In short, one o-lineman will not block his man and move downfield while one of the other o-lineman comes across the line to pick up the unblocked player. The defensive lineman on this play often does not see the hit coming.
Benefits Of A Trap Play
Surprise Block On Defensive Lineman
The biggest benefit of a trap play is that the key defensive lineman on the play is not going to see his block coming.
When a defensive lineman gets past the offensive lineman in front of him he will often believe he has a shot at the quarterback. These linemen are not going to expect a blocker to come from the other side of the line.
Catching the defensive lineman by surprise is going to make it much easier to block him. On a standard run play, a defensive lineman will read which way the o-lineman is attempting to block him and try and fight the opposite way.
This is because the D-lineman knows the offensive lineman is trying to push him away from where the ball is going. This makes it difficult to clear a hole for the running back as the defensive lineman will attempt to fight against the block.
On a trap play, this defensive lineman will have much more difficulty plugging this hole. This is because he will not be able to read the player blocking him. As the defensive lineman goes unblocked he will be looking for the ball as the pulling offensive lineman hits him with a surprise block.
Offensive Lineman Downfield
One of the most important aspects of a trap play is that it allows an offensive guard or tackle to move downfield.
As the play starts either a guard or tackle will move past the man in front of him without attempting to block. The reason for this is that it allows this offensive lineman to move freely down the field.
Once past the defensive lineman, this blocker can now make contact with a linebacker.
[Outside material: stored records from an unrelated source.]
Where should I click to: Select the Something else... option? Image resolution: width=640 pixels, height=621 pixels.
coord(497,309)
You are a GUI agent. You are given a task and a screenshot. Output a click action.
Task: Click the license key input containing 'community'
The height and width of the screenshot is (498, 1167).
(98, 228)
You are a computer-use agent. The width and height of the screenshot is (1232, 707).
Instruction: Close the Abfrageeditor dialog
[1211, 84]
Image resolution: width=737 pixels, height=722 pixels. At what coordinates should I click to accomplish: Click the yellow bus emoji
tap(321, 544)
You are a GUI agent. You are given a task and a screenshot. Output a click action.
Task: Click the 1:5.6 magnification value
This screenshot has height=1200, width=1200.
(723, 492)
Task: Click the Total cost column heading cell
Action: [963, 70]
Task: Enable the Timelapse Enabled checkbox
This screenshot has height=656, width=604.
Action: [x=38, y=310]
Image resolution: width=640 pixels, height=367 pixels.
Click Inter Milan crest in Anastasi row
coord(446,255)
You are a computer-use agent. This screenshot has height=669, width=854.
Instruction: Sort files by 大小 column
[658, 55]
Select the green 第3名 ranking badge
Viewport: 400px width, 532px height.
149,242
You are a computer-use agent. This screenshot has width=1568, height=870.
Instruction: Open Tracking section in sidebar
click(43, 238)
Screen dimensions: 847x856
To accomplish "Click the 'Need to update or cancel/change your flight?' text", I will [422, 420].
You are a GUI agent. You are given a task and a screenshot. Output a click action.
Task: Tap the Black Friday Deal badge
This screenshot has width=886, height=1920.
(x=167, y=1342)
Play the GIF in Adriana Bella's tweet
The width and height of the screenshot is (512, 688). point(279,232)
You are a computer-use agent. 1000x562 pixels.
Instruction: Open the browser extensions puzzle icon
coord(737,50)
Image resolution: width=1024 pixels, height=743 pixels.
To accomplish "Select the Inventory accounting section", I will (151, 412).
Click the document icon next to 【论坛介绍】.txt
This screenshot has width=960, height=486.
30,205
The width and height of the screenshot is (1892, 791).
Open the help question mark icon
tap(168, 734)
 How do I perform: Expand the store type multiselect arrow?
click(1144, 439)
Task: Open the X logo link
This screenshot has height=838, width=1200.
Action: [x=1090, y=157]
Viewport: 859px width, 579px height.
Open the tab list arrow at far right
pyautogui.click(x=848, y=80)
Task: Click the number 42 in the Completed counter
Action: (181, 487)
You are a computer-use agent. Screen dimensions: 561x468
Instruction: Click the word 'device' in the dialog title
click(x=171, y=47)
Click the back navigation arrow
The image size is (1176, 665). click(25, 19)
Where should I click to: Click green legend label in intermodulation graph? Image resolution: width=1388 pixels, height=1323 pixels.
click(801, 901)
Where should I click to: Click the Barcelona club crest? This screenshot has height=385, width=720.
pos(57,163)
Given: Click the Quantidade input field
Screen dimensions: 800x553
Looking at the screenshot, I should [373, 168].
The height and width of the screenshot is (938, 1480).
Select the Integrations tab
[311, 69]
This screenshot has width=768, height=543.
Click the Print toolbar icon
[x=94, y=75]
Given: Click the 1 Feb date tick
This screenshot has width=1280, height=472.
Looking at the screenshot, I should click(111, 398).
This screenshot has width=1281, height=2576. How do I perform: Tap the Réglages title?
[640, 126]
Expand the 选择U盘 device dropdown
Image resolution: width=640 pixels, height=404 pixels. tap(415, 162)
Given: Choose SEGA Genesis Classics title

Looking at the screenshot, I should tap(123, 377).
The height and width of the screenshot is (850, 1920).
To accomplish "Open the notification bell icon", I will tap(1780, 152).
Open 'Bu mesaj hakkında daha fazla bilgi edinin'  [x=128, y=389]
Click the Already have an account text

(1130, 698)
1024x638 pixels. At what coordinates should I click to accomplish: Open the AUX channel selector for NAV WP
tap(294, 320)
This gives the running back a hole in the defensive line as well as at the next level.
Offensive linemen are much bigger than linebackers and if good contact is made they should be able to eliminate them from the play. It is common that linemen downfield to perform pancake blocks on unsuspecting players.
This block on the linebacker can be key to creating a big play. If the running back is able to reach the second level there is a chance that a long touchdown will be scored.
Potential Tackle For Loss
The only negative aspect of a trap play is that the unblocked defensive lineman presents a potential tackle for loss. On a trap play one defensive lineman is going to be allowed into the backfield.
This lineman is then subsequently blocked by a pulling guard or tackle. But if the lineman were to go directly to the ball carrier a tackle can be made behind the line of scrimmage.
When this lineman is unblocked they are often confused as to where to go. This will usually give the pulling guard enough time to perform a big block.
But if this unblocked defender identifies the play and goes straight for the running back this play can result in a loss.
Why Is It Called a Trap Play?
The reason this is called a trap play is that the defensive lineman believes he has found himself unblocked in the offensive backfield. The goal of any defensive lineman is to get into the opposing team’s backfield.
In this play, the defensive lineman will believe that he has achieved his goal. Little does this player know that this invitation into the backfield was a trap.
This intention of tricking the defensive lineman is why the play is referred to as a trap play.